If there was a record for the world’s youngest welder, Waylon Lauck would be a strong contender for titleholder. At only 17 years of age, Waylon had welded for over five years before gaining employment as a welder.
“I kind of grew up on a drilling rig,” Waylon reports, recalling his earliest interest in the trades. “My dad was a tool push and so my first encounter with welders was probably around the time I was eight years old. I was always kind of fascinated by the thought of welding and being able to see how people could make creations out of nothing.”
At 13, Waylon enjoyed his first hands-on experience when he had the opportunity to attend a Welding Camp hosted by Northern Lakes College, in partnership with the CWB Group (Canadian Welding Bureau). It was there he found the trade came naturally to him, and he left behind a group of impressed instructors.
“After the camp ended, I learned I’d been selected by the Canadian Welders Association and the Canadian Welding Bureau to receive a welder, welding cart, wire, stick electrodes, and a welding helmet and jacket to start me off.”
With industry encouragement behind him, he took as many shop classes as he could in junior high school and dedicated himself to welding small projects to increase his skillset.
Once Waylon reached high school, he learned he could enter the Dual Credit program through Northern Lakes College. Through the program, he earned high school credits and found an employer. Waylon was able to earn his high school diploma a semester early and land right into a full-time welding job serving the Athabasca and Martin Hills area. Already ahead of most of his peers, he recently completed his second-year apprenticeship, and plans to soon begin his third year at the Northern Lakes College, Slave Lake Trades and Technology Centre, where he will live in student housing for the duration of his labs.

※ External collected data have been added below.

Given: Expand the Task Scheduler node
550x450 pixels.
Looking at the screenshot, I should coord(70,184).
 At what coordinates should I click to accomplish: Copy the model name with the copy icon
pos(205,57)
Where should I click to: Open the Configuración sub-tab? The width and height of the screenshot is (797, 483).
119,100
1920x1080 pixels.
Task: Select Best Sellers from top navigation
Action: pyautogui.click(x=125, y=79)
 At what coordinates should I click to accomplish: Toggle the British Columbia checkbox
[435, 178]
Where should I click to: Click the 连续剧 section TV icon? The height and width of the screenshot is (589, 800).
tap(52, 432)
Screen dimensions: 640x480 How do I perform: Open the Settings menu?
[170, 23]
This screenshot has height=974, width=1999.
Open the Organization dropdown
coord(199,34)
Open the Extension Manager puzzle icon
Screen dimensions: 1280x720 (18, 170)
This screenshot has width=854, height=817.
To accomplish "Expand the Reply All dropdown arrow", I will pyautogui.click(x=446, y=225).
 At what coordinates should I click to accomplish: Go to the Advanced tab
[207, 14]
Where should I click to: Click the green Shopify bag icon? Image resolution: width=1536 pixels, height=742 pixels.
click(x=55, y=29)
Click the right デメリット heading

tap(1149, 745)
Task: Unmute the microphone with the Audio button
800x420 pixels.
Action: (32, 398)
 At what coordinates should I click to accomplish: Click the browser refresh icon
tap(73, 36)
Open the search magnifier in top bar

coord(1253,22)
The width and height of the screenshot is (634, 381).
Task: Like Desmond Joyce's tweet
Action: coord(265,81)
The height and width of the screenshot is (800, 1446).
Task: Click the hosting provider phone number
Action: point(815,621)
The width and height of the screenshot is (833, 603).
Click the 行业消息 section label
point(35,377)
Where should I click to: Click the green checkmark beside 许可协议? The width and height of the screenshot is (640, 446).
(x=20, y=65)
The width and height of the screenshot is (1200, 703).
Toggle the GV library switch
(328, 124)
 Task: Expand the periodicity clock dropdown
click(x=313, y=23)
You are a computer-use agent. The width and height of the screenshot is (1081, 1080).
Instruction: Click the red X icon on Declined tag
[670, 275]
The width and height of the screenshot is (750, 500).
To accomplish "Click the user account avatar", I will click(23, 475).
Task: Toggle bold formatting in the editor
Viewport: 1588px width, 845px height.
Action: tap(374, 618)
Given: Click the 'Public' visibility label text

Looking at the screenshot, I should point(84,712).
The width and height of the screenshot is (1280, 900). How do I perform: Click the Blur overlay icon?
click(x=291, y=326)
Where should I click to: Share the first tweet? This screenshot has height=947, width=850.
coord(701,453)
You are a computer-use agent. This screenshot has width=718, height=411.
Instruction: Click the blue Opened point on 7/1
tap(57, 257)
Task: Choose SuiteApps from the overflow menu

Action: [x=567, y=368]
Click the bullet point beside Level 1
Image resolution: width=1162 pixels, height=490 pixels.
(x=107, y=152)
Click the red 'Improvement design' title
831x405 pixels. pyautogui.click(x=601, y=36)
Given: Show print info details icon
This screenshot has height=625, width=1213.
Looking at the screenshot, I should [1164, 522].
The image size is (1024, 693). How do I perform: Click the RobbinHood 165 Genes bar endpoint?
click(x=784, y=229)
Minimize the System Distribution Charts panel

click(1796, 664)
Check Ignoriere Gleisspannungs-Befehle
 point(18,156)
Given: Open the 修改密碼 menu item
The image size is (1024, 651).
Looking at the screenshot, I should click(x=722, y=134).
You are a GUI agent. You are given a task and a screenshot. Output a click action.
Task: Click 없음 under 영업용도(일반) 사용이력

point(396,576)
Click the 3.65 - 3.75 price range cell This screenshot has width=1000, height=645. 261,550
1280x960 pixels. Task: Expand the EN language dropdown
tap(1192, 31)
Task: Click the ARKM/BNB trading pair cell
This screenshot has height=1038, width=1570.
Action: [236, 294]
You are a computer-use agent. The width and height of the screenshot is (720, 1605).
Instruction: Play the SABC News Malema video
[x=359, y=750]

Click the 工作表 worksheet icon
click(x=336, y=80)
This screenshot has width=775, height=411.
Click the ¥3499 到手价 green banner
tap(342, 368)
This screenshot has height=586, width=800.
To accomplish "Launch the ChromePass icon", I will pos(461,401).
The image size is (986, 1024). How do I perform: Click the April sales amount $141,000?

“Working with the College has been really straightforward. You fill out the paperwork and they have all the rest planned out for you. And the Dual Credit program was outstanding. The teachers at my high school and the instructors at the College were really helpful. They wanted to support me in every way possible.”
Within the next few years, Waylon plans to have earned his Journeyman Welder’s certificate, and hopes to be operating his own welding business, either in his home province of Alberta, or perhaps further south, in Texas. He also hopes to mentor others who are interested in entering the trade.
“I’d say to other high school kids considering entering the trades to just go ahead and build those skills. You can always pursue other careers as well, but its good to have a trade in case your plans don’t pan out. The trades will always be around. You’ll always have a skill to fall back on, whatever happens.”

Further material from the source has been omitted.